As soon as the economy started to recover, the coronavirus pandemic hit and Greece went back into recession.
However, the Conservative government, which announced the Independence Day celebrations as a sign that Greece returned shortly after it came to power in 2019, is determined to move on, even if events have drastically curtailed.
“Especially for young people, I think these symbolic dates can really mark a break with the past,” Prime Minister Kyriakos Mitsotakis said this week.
“The challenge in the immediate aftermath of the pandemic is not just taking a few steps for improvement, but many courageous advances.”
Although the coronavirus has meant smaller celebrations and many events have moved online, some have taken place.
‘FREEDOM OR DEATH!’
At Agia Lavra, one of the oldest monasteries in Greece, actors wearing the kilts of Greek revolutionaries last week reenacted the taking of the legendary oath of “Freedom or Death!” – the motto of the revolt against Ottoman rule.
Greece was under Ottoman rule for nearly 400 years since the Ottoman Turks invaded what was then Constantinople, capital of the Byzantine Empire, in 1453.
The scattered uprisings in 1821 turned into a full-scale war that, aided by the intervention of Great Britain, France, and Russia, eventually resulted in the establishment of an independent kingdom of Greece in 1832.
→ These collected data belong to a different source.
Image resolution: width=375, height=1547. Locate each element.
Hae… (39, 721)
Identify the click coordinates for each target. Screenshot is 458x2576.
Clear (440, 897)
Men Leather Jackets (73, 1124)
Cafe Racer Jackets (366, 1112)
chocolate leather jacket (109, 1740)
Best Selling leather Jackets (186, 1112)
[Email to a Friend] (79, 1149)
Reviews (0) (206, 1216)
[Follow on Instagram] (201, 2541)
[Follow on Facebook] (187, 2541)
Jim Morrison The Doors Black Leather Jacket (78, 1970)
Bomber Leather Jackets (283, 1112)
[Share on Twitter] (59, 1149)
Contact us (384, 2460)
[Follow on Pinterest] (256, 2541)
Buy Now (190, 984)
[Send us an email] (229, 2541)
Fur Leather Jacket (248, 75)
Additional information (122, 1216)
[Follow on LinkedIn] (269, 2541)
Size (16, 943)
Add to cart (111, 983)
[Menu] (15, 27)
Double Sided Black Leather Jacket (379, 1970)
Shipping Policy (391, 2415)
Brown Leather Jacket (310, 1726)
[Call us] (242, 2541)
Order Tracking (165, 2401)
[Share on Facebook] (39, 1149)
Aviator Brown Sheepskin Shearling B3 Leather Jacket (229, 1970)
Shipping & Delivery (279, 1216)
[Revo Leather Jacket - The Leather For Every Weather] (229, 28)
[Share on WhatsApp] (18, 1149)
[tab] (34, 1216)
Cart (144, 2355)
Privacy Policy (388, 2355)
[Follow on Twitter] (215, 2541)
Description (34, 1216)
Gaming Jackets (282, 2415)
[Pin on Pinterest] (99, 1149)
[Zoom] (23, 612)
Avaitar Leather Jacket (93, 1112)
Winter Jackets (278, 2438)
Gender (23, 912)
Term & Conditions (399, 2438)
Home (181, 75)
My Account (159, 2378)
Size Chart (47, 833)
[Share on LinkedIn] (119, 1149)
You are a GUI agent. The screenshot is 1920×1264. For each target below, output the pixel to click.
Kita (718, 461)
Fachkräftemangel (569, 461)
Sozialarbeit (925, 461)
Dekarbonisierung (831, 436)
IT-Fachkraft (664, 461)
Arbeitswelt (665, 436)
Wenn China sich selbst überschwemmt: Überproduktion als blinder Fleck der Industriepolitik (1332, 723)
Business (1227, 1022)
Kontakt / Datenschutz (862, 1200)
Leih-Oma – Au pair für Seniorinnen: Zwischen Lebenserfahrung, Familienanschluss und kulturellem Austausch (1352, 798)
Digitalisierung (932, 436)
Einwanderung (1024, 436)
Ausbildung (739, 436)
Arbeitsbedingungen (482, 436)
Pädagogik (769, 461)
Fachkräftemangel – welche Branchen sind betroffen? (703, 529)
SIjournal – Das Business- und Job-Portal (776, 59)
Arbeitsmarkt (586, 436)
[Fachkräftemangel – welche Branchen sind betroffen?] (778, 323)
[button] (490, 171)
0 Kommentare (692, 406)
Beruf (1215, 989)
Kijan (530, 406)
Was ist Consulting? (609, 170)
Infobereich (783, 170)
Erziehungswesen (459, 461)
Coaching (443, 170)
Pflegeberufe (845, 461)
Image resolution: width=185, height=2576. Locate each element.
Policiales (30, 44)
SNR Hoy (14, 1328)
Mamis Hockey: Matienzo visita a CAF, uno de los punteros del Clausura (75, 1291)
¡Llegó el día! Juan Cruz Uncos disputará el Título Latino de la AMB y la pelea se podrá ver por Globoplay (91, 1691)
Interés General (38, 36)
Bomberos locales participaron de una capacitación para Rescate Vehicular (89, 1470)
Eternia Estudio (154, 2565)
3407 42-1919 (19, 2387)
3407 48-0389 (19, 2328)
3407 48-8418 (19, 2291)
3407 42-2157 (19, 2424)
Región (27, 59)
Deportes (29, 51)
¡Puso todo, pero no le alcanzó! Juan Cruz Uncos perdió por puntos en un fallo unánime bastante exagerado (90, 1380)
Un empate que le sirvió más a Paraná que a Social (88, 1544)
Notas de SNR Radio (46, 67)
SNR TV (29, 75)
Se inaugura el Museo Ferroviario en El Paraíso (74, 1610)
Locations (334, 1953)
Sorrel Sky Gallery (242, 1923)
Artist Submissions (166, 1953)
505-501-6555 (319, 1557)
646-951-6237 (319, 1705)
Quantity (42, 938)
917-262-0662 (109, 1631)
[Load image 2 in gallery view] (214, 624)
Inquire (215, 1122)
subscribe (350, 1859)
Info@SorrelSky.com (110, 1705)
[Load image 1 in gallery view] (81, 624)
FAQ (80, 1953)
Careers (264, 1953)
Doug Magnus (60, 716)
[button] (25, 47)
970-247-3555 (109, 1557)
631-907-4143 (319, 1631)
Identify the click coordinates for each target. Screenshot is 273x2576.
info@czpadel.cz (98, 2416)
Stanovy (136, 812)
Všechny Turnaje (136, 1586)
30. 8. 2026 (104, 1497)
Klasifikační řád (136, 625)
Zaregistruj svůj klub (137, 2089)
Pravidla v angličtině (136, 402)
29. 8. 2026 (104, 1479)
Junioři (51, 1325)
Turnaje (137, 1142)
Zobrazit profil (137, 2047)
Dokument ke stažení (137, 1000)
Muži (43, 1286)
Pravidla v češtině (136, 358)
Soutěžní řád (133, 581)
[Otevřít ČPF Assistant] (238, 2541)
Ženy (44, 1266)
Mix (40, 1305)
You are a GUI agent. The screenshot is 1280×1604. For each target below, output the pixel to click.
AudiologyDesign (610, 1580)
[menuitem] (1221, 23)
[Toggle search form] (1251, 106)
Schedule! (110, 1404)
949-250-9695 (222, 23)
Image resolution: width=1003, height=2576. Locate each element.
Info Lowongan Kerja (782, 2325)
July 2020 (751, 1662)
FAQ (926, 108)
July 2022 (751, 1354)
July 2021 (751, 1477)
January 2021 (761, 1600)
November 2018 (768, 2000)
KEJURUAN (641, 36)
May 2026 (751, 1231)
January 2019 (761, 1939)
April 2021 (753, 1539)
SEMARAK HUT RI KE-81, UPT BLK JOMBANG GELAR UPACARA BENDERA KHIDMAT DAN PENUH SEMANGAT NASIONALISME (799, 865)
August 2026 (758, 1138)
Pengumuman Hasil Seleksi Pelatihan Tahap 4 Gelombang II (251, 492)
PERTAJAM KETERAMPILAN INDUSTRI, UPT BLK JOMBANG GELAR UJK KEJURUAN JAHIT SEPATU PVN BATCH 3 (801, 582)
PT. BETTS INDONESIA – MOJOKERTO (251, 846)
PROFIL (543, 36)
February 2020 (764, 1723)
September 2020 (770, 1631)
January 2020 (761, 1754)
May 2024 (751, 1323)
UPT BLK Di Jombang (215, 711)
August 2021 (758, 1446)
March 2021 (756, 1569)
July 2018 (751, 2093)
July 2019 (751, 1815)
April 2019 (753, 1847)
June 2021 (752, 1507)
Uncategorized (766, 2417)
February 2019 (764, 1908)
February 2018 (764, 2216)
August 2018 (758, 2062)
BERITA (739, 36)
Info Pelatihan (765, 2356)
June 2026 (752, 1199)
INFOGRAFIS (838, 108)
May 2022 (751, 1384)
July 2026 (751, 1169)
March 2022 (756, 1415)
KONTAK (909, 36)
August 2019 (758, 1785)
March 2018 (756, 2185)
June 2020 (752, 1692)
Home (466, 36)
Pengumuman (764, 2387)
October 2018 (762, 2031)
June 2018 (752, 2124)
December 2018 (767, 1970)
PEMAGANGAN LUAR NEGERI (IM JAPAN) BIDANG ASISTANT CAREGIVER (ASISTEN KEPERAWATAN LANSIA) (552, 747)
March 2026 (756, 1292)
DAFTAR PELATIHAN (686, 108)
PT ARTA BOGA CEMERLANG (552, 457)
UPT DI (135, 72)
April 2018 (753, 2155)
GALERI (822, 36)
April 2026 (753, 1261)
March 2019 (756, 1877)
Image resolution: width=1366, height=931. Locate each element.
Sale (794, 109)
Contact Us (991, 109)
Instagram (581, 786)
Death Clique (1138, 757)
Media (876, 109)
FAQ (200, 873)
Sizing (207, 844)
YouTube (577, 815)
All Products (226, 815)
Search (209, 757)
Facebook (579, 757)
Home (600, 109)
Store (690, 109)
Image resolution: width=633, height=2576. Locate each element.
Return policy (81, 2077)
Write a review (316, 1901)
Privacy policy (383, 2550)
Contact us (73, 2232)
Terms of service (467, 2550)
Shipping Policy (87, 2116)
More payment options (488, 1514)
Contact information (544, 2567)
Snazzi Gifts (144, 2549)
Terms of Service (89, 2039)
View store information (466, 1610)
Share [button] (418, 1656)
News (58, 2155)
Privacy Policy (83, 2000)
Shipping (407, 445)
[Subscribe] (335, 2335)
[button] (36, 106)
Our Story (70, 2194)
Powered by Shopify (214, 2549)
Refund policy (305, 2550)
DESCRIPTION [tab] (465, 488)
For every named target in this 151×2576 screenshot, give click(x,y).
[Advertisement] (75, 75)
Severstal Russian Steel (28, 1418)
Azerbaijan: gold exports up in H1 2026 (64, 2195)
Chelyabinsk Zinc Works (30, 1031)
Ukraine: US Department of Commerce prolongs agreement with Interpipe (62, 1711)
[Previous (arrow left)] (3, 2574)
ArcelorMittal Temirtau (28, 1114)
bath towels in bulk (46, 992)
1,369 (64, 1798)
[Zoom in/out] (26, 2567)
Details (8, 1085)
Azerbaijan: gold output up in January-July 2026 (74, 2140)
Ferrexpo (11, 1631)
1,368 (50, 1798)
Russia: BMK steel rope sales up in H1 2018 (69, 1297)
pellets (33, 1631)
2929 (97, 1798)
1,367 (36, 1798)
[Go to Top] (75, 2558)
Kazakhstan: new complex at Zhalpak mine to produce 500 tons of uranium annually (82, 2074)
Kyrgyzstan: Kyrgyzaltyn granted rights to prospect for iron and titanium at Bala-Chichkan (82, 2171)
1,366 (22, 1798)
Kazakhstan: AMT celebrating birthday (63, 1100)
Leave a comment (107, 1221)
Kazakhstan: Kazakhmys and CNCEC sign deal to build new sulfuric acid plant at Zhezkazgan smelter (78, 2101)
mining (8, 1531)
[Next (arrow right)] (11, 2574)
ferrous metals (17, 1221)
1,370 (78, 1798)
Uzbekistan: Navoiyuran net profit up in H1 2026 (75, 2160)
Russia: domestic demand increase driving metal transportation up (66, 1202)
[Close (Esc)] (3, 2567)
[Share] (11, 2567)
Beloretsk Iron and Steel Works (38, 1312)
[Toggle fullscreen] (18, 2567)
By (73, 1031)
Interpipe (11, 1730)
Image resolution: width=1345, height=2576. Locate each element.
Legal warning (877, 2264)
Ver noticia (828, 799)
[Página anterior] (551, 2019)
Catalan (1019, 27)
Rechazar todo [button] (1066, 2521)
“The importance of this historic year, this historic anniversary, is that we have a message; it speaks of the rebirth of the country, ”said Gianna Angelopoulos-Daskalaki, a former MP who leads the 2021 organizing committee.
“After 10 years of crisis, Greece is still standing,” he said from the National Mint, which has issued commemorative coins of the first coins of modern Greece, the Phoenix and the Drachma.
The annual military parade on March 25, Greece’s national day, will be a silent affair, with the country locked in.
French President Emmanuel Macron had to withdraw from the visit, but Britain’s Prince Charles and Russian Prime Minister Mikhail Mishustin are expected to attend and French and American fighter jets are expected to attend.
France, which will be represented in the parade by its Defense Minister, has also donated a magnificent tapestry representing the “School of Athens” by the Renaissance painter Raphael of the great thinkers of ancient Greece.
“The School of Athens symbolizes our entire commitment to democracy,” said French Ambassador Patrick Maisonnave. “It reminds all of the western republics that they owe the Greek Republic.”